"7 ways to hide your self from the rest of the world"
ODC Theater, San Francisco, CA
January 30, 2011
ODC is filling San Francisco's Mission District with decadent dance performance in this, the inaugural season of their new theater and campus space. Most recently, Kelly Kemp & Company / Number 9 graced the stage with "7 ways to hide your self from the rest of the world". Well-developed structural modern choreography paired with an investigative narrative generated probing questions about how personal history informs current action.
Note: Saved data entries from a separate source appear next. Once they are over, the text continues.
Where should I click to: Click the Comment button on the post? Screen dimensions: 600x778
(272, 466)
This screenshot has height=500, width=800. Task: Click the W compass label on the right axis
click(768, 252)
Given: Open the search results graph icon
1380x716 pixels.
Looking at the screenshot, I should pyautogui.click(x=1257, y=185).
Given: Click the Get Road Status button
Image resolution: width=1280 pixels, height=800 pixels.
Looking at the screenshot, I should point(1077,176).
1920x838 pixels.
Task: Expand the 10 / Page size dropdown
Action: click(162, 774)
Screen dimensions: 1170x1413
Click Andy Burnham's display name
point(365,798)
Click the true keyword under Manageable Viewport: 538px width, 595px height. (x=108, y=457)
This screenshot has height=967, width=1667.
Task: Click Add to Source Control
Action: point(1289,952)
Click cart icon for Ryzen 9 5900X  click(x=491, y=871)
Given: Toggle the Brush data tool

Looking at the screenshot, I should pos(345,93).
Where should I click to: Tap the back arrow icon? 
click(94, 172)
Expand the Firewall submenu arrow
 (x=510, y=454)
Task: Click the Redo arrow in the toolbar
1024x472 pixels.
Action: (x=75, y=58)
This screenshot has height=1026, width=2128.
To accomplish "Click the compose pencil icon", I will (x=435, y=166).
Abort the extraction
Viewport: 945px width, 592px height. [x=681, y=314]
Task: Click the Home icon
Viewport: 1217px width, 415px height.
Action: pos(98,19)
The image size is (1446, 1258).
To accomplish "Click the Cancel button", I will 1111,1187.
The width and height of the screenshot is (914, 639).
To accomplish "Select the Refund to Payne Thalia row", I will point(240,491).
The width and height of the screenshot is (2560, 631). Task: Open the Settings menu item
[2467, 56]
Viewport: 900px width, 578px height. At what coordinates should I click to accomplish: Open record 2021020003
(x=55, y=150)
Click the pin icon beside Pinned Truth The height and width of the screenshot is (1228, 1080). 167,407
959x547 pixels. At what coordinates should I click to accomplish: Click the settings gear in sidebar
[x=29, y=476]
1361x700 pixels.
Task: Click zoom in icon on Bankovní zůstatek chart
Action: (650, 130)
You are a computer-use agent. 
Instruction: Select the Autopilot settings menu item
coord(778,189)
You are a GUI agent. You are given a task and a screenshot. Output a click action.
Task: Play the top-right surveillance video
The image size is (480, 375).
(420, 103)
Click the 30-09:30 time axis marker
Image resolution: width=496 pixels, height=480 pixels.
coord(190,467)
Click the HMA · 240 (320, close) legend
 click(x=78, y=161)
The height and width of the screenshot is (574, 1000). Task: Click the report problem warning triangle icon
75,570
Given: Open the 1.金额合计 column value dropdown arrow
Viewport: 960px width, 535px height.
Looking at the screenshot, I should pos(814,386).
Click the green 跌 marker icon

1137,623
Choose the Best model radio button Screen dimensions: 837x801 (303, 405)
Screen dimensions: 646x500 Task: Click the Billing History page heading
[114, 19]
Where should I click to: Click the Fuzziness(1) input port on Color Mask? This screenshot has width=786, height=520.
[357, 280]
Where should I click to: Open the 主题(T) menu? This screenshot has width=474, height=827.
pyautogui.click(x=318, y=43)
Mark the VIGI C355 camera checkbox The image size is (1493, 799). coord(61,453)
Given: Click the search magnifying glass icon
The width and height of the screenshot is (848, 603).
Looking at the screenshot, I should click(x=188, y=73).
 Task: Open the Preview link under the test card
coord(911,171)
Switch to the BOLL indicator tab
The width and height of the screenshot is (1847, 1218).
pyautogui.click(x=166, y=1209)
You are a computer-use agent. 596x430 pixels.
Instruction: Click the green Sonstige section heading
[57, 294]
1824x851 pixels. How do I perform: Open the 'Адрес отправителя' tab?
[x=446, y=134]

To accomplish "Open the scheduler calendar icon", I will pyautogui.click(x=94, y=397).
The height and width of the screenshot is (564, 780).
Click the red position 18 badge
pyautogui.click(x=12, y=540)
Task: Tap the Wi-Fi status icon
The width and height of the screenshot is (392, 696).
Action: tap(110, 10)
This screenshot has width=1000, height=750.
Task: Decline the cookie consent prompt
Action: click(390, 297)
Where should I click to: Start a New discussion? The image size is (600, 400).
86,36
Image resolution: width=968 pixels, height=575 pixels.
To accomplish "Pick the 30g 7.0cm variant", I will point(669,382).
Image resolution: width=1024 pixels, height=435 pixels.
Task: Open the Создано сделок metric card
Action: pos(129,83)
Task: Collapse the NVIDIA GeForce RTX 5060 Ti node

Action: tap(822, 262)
One dancer began the piece by reciting a list of situations that happen in life; every sentence starting with the word 'when'. Existing on different parts of the seriousness spectrum (i.e. 'when they got divorced' versus 'when I lost my keys'), some of the circumstances clearly occurred long ago while others may have transpired just last week. The intoxicating part of the piece was not the introduction of these 'when' statements but instead the treatment of the 'then'. Rather than responding with 'then I' or 'then this happened', the 'then' was expressed choreographically. In the forty minutes that followed this first verbal segment, Kemp demonstrated that the reaction to specific instances can be so different: ambiguous, defined, slow, contentious or peaceful.
A long passage from the middle of "7 ways to hide your self from the rest of the world" really captured Kemp's narrative purpose. A male soloist began onstage with three women and performed very freeing choreography, almost as if he was metaphorically purging these 'when' events from his consciousness and being. Eventually the entire cast joined him, dancing in circular, expansive and uninhibited patterns. Not everyone was moving at all times, in fact, some of the cast was at rest while others became swept up in their physicality. Regardless, the whole scene was one of hopeful and successful cleansing; almost an exorcism of persistent demons. However, Kemp did show that moving on is not always possible for everyone. The recapitulation of the 'when' stories at the end of the work symbolized that sometimes what has happened in our lives still rages on in the head, heart and the soul no matter how hard we try or have tried to work past it.
Overall, the company was very impressive in their ability to translate the content through text and dance, though a couple of the company members were not as technically sound as the others. I agree that not everyone in a given group needs to be the same; cookie cutter dance companies are a little predictable and boring to watch. But, a general base level of technique is a good idea.